Maison de production berlinoise de la République de Weimar (fondée 1917) — cinéma expressionniste et innovation technique. Acteur majeur du cinéma allemand des années 1920.
Berlin dans les années 1920 fut un laboratoire pour un langage visuel radical — et en son cœur opérait une société de production qui fit progresser le cinéma allemand sur les plans technique et esthétique. Berolina Film, fondée en 1917, n'était pas simplement un autre studio. Elle fonctionnait comme un atelier expérimental où les directeurs de la photographie, les réalisateurs et les décorateurs développèrent le look expressionniste qui devint plus tard le signe distinctif international du cinéma de Weimar. La société disposait d'ateliers modernes et — plus important encore — de la volonté de travailler avec des concepts d'éclairage et de composition d'images non conventionnels, tandis que d'autres studios s'accrochaient encore aux conventions.
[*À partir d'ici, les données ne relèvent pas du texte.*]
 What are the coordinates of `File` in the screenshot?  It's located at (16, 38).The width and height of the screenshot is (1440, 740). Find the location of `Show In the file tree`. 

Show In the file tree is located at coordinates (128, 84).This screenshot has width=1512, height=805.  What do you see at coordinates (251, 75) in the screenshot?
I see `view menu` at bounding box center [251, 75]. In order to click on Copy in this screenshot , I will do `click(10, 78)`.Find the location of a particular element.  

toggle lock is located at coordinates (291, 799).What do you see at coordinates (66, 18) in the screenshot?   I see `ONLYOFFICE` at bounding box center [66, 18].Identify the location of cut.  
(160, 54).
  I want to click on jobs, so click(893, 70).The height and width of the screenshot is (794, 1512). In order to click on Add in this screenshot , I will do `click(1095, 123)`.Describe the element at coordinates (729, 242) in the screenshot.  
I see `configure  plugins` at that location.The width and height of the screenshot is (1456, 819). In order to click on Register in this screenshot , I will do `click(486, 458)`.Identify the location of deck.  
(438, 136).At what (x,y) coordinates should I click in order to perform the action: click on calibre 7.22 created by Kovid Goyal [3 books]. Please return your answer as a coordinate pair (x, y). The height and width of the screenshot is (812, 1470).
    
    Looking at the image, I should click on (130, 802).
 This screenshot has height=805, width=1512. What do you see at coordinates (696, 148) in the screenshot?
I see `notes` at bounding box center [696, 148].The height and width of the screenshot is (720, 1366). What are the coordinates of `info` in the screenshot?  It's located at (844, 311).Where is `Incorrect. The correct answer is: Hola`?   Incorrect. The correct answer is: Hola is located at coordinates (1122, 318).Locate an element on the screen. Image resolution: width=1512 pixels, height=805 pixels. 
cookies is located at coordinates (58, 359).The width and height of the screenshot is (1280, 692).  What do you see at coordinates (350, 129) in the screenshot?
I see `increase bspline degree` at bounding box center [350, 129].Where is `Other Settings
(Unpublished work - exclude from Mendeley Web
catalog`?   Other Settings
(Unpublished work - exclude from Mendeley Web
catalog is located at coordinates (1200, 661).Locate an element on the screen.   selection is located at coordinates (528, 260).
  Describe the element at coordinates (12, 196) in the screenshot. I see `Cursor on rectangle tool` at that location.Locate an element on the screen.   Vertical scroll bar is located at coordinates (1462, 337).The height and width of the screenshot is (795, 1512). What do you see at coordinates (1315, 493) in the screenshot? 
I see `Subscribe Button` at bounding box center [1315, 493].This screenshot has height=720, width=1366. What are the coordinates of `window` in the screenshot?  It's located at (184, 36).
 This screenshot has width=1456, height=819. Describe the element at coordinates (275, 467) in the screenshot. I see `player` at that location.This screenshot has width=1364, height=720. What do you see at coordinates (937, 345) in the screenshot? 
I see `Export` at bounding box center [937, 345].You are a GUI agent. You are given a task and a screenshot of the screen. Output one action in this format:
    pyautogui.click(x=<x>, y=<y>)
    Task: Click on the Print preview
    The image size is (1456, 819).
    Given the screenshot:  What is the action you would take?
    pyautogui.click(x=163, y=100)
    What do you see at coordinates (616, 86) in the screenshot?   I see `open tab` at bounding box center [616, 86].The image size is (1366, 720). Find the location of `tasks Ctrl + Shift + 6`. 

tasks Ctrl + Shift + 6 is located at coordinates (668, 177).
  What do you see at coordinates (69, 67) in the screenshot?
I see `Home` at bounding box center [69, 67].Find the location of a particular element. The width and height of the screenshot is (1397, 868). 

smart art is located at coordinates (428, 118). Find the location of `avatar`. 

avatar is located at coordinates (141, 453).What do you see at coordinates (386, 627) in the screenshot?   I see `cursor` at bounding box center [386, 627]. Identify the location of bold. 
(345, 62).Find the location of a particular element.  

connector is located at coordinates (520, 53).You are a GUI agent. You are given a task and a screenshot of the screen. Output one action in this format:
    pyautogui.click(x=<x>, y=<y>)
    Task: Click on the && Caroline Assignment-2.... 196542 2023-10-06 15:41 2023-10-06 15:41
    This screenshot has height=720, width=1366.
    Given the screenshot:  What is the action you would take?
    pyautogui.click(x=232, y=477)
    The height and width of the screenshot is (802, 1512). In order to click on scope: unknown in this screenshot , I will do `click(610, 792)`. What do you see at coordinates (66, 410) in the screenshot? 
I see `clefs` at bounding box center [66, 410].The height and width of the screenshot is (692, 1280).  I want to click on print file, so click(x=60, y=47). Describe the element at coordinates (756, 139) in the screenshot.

Ce qui distinguait Berolina de la simple production : elle investissait dans l'infrastructure technique. Ce n'était pas une note de bas de page — à cette époque, une meilleure équipement de laboratoire, des postes de montage plus modernes et une technique d'éclairage plus contrôlable en studio faisaient réellement la différence entre un produit interchangeable et une œuvre à l'aspect visuellement original. Les directeurs de la photographie et les réalisateurs le savent encore aujourd'hui : de telles conditions cadres façonnent fondamentalement le résultat final. L'infrastructure de studio chez Berolina permettait aux directeurs de la photographie de pousser les contrastes, d'utiliser l'ombre comme élément de conception — des techniques qui devinrent plus tard le vocabulaire standard du Film Noir.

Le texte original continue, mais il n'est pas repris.